== PROBLEM STATEMENT ==
In the material below, copy out again everything from the line containing "Where should I click to: Click" down to the line containing "[x=505, y=553]", keeping both of those lines.

== DATA SHOWN ==
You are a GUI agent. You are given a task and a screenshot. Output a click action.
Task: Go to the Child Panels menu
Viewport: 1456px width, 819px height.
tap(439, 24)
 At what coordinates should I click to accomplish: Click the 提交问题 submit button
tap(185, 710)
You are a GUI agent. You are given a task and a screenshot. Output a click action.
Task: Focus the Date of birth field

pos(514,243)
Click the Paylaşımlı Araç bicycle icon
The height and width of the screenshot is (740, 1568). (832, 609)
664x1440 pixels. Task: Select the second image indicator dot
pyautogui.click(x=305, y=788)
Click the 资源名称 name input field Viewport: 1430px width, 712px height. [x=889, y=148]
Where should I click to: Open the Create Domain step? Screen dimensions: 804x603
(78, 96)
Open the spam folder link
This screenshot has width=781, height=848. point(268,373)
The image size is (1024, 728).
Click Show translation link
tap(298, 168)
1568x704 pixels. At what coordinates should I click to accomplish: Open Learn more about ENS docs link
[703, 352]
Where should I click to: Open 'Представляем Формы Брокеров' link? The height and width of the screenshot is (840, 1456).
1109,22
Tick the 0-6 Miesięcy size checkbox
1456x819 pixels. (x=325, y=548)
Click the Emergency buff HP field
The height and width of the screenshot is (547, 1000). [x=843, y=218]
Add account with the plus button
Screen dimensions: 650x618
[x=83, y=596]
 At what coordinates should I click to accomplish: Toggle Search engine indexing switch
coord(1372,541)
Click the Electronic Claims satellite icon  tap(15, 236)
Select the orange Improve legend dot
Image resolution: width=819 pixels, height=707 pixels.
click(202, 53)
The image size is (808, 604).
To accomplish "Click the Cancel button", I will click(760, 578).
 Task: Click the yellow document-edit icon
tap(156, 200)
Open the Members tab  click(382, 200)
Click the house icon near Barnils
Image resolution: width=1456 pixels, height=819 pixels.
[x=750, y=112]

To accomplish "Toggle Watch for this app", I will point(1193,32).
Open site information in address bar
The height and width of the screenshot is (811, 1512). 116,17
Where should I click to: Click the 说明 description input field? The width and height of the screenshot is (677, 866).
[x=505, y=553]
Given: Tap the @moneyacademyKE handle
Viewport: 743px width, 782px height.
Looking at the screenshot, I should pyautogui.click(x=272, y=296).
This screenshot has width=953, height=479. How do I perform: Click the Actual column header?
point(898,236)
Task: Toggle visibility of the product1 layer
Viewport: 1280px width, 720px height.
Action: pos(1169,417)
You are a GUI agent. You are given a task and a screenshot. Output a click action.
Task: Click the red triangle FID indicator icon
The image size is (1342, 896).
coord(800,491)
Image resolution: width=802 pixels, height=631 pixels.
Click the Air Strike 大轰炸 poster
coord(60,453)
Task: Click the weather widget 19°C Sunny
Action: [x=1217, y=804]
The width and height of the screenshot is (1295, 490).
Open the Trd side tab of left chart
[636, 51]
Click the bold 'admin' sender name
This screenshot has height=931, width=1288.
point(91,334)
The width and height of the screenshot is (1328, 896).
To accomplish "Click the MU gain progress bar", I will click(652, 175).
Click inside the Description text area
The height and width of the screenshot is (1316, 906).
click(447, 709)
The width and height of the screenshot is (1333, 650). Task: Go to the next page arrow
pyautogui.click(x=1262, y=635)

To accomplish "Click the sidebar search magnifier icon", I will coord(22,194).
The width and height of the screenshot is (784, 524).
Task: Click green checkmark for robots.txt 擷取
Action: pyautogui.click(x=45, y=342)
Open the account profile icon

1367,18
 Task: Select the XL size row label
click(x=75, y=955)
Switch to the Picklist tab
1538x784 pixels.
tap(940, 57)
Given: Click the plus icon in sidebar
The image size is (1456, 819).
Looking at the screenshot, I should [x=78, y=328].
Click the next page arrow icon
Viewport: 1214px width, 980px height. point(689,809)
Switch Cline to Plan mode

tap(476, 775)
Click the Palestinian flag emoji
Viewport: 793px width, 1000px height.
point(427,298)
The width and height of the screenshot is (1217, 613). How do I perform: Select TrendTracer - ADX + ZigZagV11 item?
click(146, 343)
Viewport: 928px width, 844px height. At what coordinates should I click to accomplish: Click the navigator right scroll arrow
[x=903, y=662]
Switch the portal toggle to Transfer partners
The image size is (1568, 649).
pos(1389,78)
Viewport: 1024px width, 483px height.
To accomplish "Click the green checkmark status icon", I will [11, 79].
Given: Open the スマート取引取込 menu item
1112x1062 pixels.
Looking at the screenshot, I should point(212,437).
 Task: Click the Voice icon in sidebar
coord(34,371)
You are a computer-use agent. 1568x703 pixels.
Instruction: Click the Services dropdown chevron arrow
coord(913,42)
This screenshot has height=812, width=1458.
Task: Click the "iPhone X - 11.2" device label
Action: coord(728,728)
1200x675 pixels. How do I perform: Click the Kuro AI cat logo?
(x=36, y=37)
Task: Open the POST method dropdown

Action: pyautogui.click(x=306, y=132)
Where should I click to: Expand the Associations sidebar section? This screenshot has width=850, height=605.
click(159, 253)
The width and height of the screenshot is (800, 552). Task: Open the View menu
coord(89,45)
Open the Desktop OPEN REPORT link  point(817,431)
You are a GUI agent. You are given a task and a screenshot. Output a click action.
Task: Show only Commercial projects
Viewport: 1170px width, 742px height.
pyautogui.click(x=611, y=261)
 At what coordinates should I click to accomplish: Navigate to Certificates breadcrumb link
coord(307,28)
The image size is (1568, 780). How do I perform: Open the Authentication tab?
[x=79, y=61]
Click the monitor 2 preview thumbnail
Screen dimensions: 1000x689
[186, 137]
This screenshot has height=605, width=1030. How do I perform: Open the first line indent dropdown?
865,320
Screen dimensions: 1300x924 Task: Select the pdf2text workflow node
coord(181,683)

== TASK RESULT ==
Where should I click to: Click the 说明 description input field? The width and height of the screenshot is (677, 866).
[x=505, y=553]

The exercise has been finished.